98th season in franchise history

The 2017 season was the Arizona Cardinals' 98th in the National Football League (NFL), their 30th in Arizona and their 12th at University of Phoenix Stadium. It was also the fifth and final season under head coach Bruce Arians. The Cardinals played one road game in London at Twickenham Stadium against the Los Angeles Rams as one of the NFL London Games. They improved on a 7–8–1 season they had in 2016, finishing 8–8 as they spent most of the season alternating between wins and losses. However, they missed the playoffs for the second straight season.

==Offseason==

===Signings===

| Position | Player | Age | 2016 Team | Contract |
|---|---|---|---|---|
| S | Antoine Bethea | 32 | San Francisco 49ers | 3 years, $12.75 million |
| K | Phil Dawson | 42 | San Francisco 49ers | 2 years, $6 million |
| LB | Jarvis Jones | 27 | Pittsburgh Steelers | 1 year, $2.2 million |
| DE | Frostee Rucker | 33 | Arizona Cardinals | 1 year, $1 million |
| RB | Andre Ellington | 28 | Arizona Cardinals | 1 year, $905,000 |

===Departures===

| Position | Player | Age | 2017 Team | Contract |
|---|---|---|---|---|
| DE/DT | Calais Campbell | 30 | Jacksonville Jaguars | 4 years, $60 million |

==Draft==

2017 Arizona Cardinals Draft
| Round | Selection | Player | Position | College |
|---|---|---|---|---|
| 1 | 13 | Haason Reddick | LB | Temple |
| 2 | 36 | Budda Baker | S | Washington |
| 3 | 98 | Chad Williams | WR | Grambling State |
| 4 | 120 | Dorian Johnson | OG | Pittsburgh |
| 5 | 157 | Will Holden | OT | Vanderbilt |
| 5 | 179 | T. J. Logan | RB | North Carolina |
| 6 | 208 | Johnathan Ford | S | Auburn |

Notes
- The Cardinals received one compensatory selection — No. 179 overall.

==Preseason==

| Week | Date | Opponent | Result | Record | Venue | Recap |
|---|---|---|---|---|---|---|
| HOF | August 3 | vs.
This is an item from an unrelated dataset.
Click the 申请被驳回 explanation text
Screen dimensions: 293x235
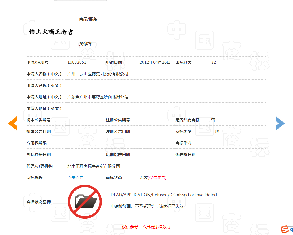(147, 206)
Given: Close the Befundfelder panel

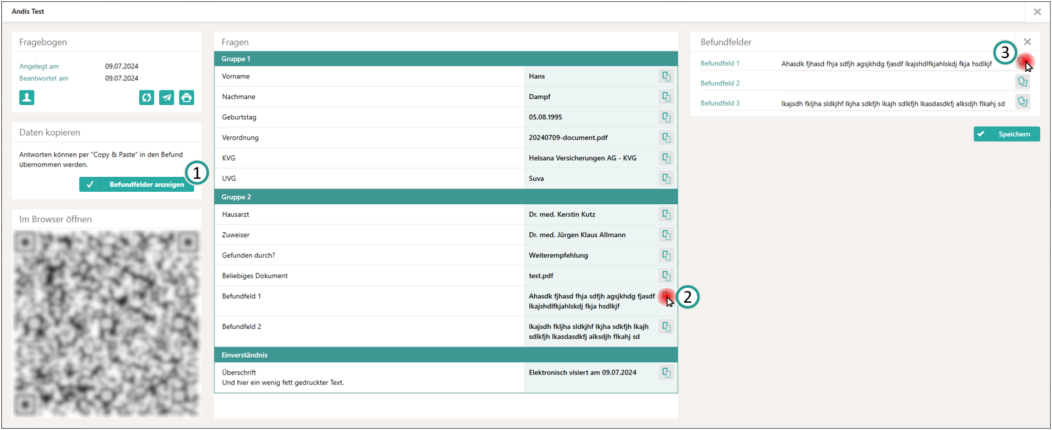Looking at the screenshot, I should pyautogui.click(x=1027, y=42).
Dallas Cowboys | L 18–20 | 0–1 | Tom Benson Hall of Fame Stadium (Canton, Ohio) | Recap |
| 1 | August 12 | Oakland Raiders | W 20–10 | 1–1 | University of Phoenix Stadium | Recap |
| 2 | August 19 | Chicago Bears | L 23–24 | 1–2 | University of Phoenix Stadium | Recap |
| 3 | August 26 | at Atlanta Falcons | W 24–14 | 2–2 | Mercedes-Benz Stadium | Recap |
| 4 | August 31 | at Denver Broncos | L 2–30 | 2–3 | Sports Authority Field at Mile High | Recap |

==Regular season==

===Schedule===

| Week | Date | Opponent | Result | Record | Venue | Recap |
|---|---|---|---|---|---|---|
| 1 | September 10 | at Detroit Lions | L 23–35 | 0–1 | Ford Field | Recap |
| 2 | September 17 | at Indianapolis Colts | W 16–13 (OT) | 1–1 | Lucas Oil Stadium | Recap |
| 3 | September 25 | Dallas Cowboys | L 17–28 | 1–2 | University of Phoenix Stadium | Recap |
| 4 | October 1 | San Francisco 49ers | W 18–15 (OT) | 2–2 | University of Phoenix Stadium | Recap |
| 5 | October 8 | at Philadelphia Eagles | L 7–34 | 2–3 | Lincoln Financial Field | Recap |
| 6 | October 15 | Tampa Bay Buccaneers | W 38–33 | 3–3 | University of Phoenix Stadium | Recap |
| 7 | October 22 | at Los Angeles Rams | L 0–33 | 3–4 | United Kingdom Twickenham Stadium (London) | Recap |
| 8 | Bye |  |  |  |  |  |
| 9 | November 5 | at San Francisco 49ers | W 20–10 | 4–4 | Levi's Stadium | Recap |
| 10 | November 9 | Seattle Seahawks | L 16–22 | 4–5 | University of Phoenix Stadium | Recap |
| 11 | November 19 | at Houston Texans | L 21–31 | 4–6 | NRG Stadium | Recap |
| 12 | November 26 | Jacksonville Jaguars | W 27–24 | 5–6 | University of Phoenix Stadium | Recap |
| 13 | December 3 | Los Angeles Rams | L 16–32 | 5–7 | University of Phoenix Stadium | Recap |
| 14 | December 10 | Tennessee Titans | W 12–7 | 6–7 | University of Phoenix Stadium | Recap |
| 15 | December 17 | at Washington Redskins | L 15–20 | 6–8 | FedExField | Recap |
| 16 | December 24 | New York Giants | W 23–0 | 7–8 | University of Phoenix Stadium | Recap |
| 17 | December 31 | at Seattle Seahawks | W 26–24 | 8–8 | CenturyLink Field | Recap |

Note: Intra-division opponents are in bold text.

===Game summaries===

====Week 1: at Detroit Lions====

The Cardinals would lose star running back David Johnson to a wrist injury during the game. Afterwards, it was revealed that his dislocated his wrist, an injury that sent him to injured reserve on September 12 and would eventually keep him out for the rest of the season.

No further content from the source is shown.